Excerpted text ::
Saturday, May 23, 2015

Slow to Forgive – Never Forget


On my branch of the Johns tree we are known for our long memories, especially of transgressions. My Dad had two uncles who had adjoining farms. It was reported they wouldn’t speak to each other for thirty years. The story goes that they would even work their fields side by side, divided only by a fence, and not say a word to each other. They reconciled before they died.

My firsthand experience with this family trait was highlighted at the time of my Grandmother Johns’ death. Her body lay in state in the living room of the home place. Friends and neighbors brought food and shared their condolences. Minnie Ruth and Rufus Crews were among the visitors. I knew them well because we had “share-cropped” our tobacco fields with them for a couple of years. Those were good times of tobacco sap, sweat, grime, and all you could eat home cooking under the shade trees at their house. Their farm was directly across the road from ours and adjacent to my Grandparents on my mother’s side.

When Rufus and Minnie left, Alma Herrin Batton, one of my Dad’s cousins on his father’s side (Daughter of his Aunt Fancy Johns Herrin), asked “Who was them folks?” My Grandmother’s sister Trudy responded, “Why them’s your kinfolk. She’s your Uncle Harmon’s baby girl, Minnie Ruth.” To this Alma huffed, “Huh, they ain’t no kin of mine.”

Now for the backstory: Minnie Ruth Johns Crews was the youngest child of Harmon Robison Johns and Anna “Babe” Crews Johns. Harmon was the half brother of my grandfather, Albert Johns, making Minnie Ruth my Dad’s first cousin, a fact I did not know until I was grown. Harmon was the only child of my great-grandmother Lavinia Crews Robison Johns and her first husband, Harmon James Robison, who was killed during the Civil War. Harmon was reportedly the favorite child of my Great-grandfather, even though he was not his biological offspring. Alma’s mother was Fancy Johns Herrin, my Great Grandfather’s oldest biological child. Although, when the above event happened I knew we were related but I didn't know just how that was so.

As the story goes, when my Great-grandfather, George Washington Johns, was widowed and in poor health he went to stay with Harmon and his family. He took a “sack full” of money with him when he went, including a sizable collection of gold coins he had saved from his pension as a Confederate soldier. In time there was a falling out over something and George was sent to live with others. According to my Dad, only my grandfather and a couple of others were willing for their father to stay with them. This created a rift in the family. When George died some of the sons asked Harmon about the sack of money, to which Harmon responded “What money? He didn’t bring no money to my house.”


Harmon was disowned by all, and the others were divided over who had been willing to help take care of their father. So thorough was the dissolution of Harmon’s place in the family that his story became distorted. My father, his siblings, and their fellowshipping cousins had somehow come to consider Harmon to be an illegitimate member of the family. I was incorrectly told by some that he was my Great-grandfather’s illegitimate son by an unnamed woman.  Hence, at my Grandmother’s death Alma did not recognize Minnie Ruth, Harmon’s daughter and therefore her own her first cousin, who lived just five miles from her. At the time I was told Minnie Ruth was a distant relative, but we didn’t claim that side of the family. It wasn’t until I did some genealogical research that I could piece together family stories with facts and discover how short the distance actually was.

1 comment:

GramiePamie said...

Dr. Johns, there is a very good book entitled, "Total Forgiveness" in which the author teaches that if we retain any memory of a wrong, the forgiveness is not complete. I take issue with that, for there are such deep and such tragic issues sometimes that they cannot be wiped completely away. Often, the best we can do is what I once heard the wife of a previously unfaithful husband say. When asked how she handled remembering, she said that she chose to forgive him again and again, every time she thought about it. For her, that translated to 70 times 7.

Task brief ::
In the blog post about the Johns family, please list every spoken line quoted word for word, along with who says it. Leave out the comment that follows the post.

Pixel coordinate grounding data:
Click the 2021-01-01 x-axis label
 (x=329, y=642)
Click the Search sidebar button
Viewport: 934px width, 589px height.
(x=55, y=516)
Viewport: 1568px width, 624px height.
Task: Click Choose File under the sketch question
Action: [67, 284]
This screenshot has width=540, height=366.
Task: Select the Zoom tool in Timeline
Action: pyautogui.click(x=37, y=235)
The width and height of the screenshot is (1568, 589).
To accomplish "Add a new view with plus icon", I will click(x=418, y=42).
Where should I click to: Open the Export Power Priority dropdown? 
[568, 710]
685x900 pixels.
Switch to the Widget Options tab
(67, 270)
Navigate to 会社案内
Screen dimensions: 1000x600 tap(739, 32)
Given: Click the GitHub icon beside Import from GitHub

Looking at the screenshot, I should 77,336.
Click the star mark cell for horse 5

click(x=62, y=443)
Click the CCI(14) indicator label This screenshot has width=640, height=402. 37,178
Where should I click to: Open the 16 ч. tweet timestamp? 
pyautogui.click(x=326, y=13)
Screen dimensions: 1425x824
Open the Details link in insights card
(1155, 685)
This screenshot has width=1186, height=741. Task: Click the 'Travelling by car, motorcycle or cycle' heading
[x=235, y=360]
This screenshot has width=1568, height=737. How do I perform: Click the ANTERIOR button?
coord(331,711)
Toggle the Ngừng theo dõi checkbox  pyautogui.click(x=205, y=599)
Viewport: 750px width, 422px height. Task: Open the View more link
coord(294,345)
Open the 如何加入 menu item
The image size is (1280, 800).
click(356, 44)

Expected output ::
- "Who was them folks?" (Alma Herrin Batton)
- "Why them's your kinfolk. She's your Uncle Harmon's baby girl, Minnie Ruth." (Trudy)
- "Huh, they ain't no kin of mine." (Alma Herrin Batton)
- "What money? He didn't bring no money to my house." (Harmon)